Depuis toujours, Martine Denisot se passionne pour les odeurs. Son plus beau souvenir olfactif, c’est celui des gants en peau de sa grand-mère qu’elle sentait ou mordillait, enfant. Il y a trois ans, après 25 ans de travail à l’office du tourisme d’Irlande, son rêve profond d’approcher le monde du parfum s’est concrétisé.
Le temps d’une année, Martine Denisot met entre parenthèses son métier dans la communication afin de faire ses gammes auprès de Jacques Polge, nez de Chanel. Rencontré grâce à la figure emblématique de Canal + Michel Denisot, avec qui elle partage sa vie, Jacques Polge lui permet de comprendre et d’apprendre le vocabulaire si propre au monde du parfum, en lui ouvrant les portes du laboratoire de la prestigieuse maison de luxe durant un an.

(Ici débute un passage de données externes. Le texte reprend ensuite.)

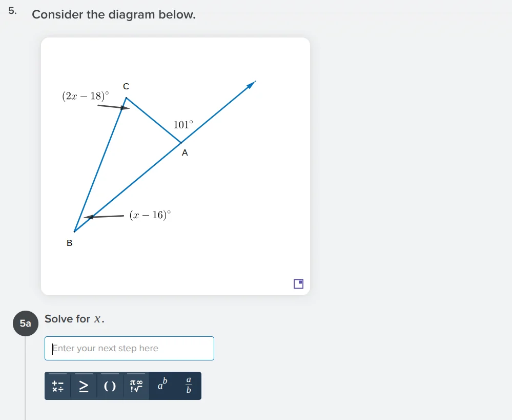Select the fraction a/b input icon
This screenshot has width=512, height=420.
click(188, 386)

« Je suis tombée dans la marmite du sorcier » se souvient-elle. « Je me suis exercée à sentir la matière, à disséquer une essence jusqu’à un certain point. Les odeurs que j’aime sont celles qui nous font nous sentir bien. Les odeurs cocon, qui pourraient paraître être à rebours de certaines tendances. »

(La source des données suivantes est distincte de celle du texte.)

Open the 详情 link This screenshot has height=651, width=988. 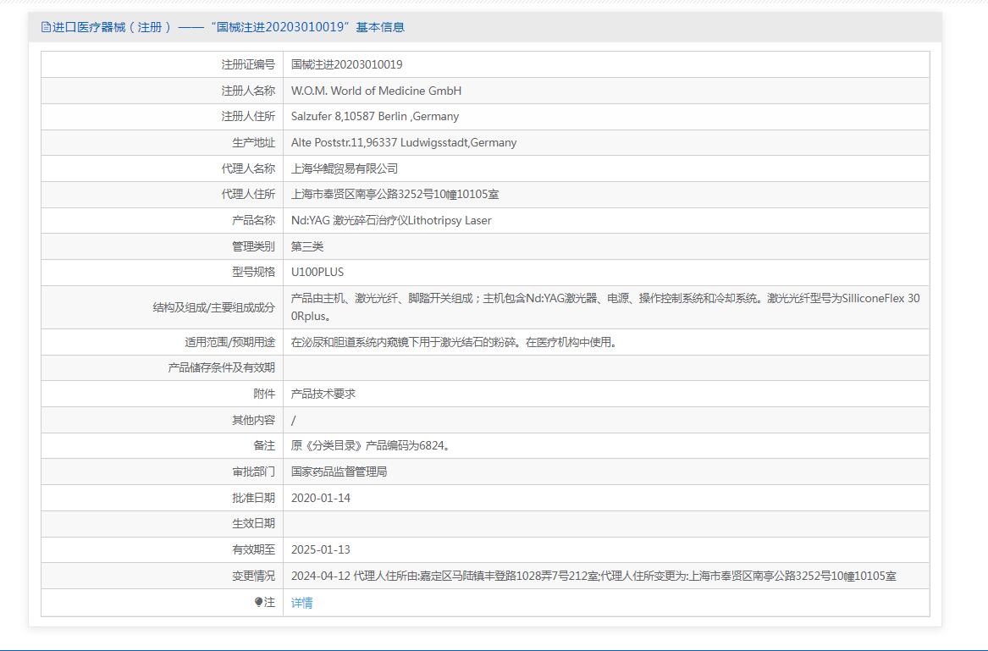(301, 603)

Nez au vent, Martine Denisot a appris à connaître les odeurs qui lui ressemblent. Ses six parfums, Graine, Tudo Bem, Bootylicious, Pyrus, Boule de Gomme ou Khamsin, évoquent des goûts ou des odeurs en lien avec sa vie. Petite, elle aimait plonger ses mains dans de grands sacs de jute pleins d’orge et de haricots chez les grainetiers de son Berry natal. La poussière qui en émanait évoquait une odeur de terre et l’un de ses parfums, Graine, est l’héritier de ce souvenir. Cette emprunte de terre est, aujourd’hui, la ligne conductrice de sa collection entière.

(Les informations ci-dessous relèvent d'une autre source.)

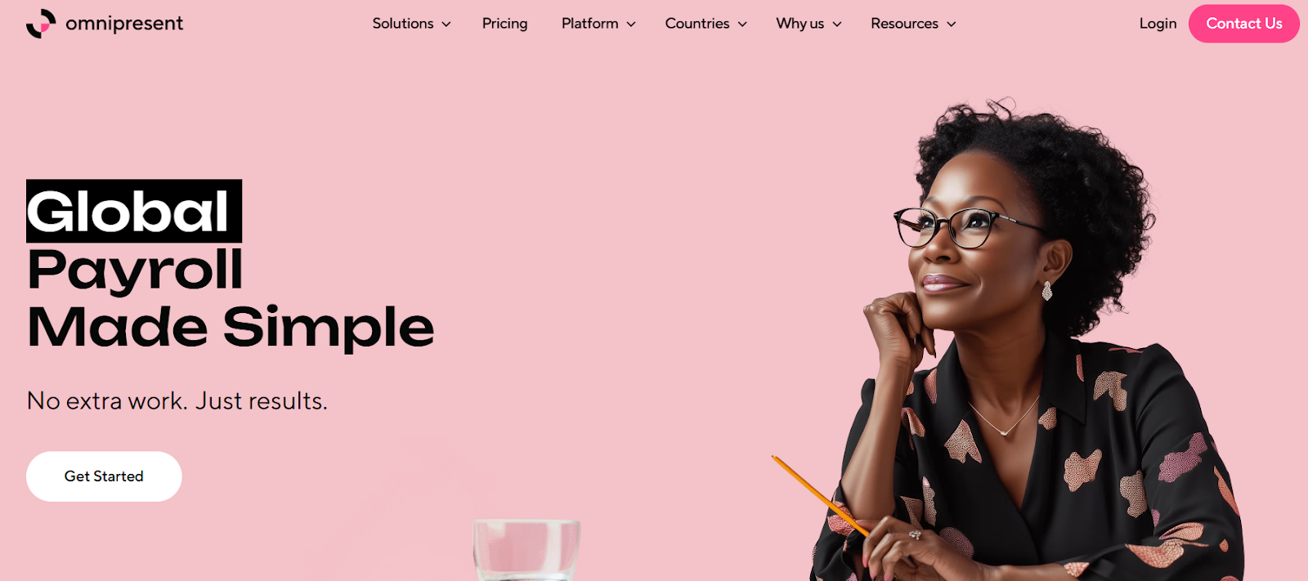
Task: Open the Why us navigation item
Action: 800,24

Si chacun de ses parfums racontent une histoire, un souvenir, la création de sa maison de fragrances, elle, est le fruit d’un hasard. Martine Denisot souhaitait avant tout se faire plaisir en testant des mélanges d’essences. Marraine d’un verger cognassier, dont la fleur l’a séduite, elle en fait une brume. Intégrée à une collection de parfums pour la maison (qui n’est plus en vente), elle est devenue la plus jolie vente de la série. Un épisode qui marque le premier pas de Martine Denisot vers la monétisation de ce qui était, jusqu’ici, un plaisir personnel.
« Le parfum Bootylicious est aussi parti de l’odeur du coing sur laquelle j’avais déjà travaillé pour la brume de maison. Le nom du fruit n’étant pas très sexy, j’ai cherché un nom, que j’ai finalement trouvé en lisant un magazine. Les anglais, qui sont un peu plus audacieux que nous, ont fait entrer le mot Bootylicious – qui est aussi un titre de chanson de Beyoncé – dans le dictionnaire d’Oxford se souvient-elle. Avant d’ajouter : je me suis dit que j’allais peut-être pouvoir m’en servir… Et puis, il est difficile de nier que le coing a une jolie paire de fesses ! »
Un nez non éduqué ne distinguera pas forcément toutes les subtilités des parfums de la maison Pour toujours. Cependant, tous les jus sont le fruit de mélanges très fins et complexes d’odeurs légères, à l’image de la douceur de leur créatrice. Ils sont à découvrir au Bon Marché à Paris ou chez Liberty à Londres, en attendant la nouvelle collection qui devrait sortir au printemps prochain.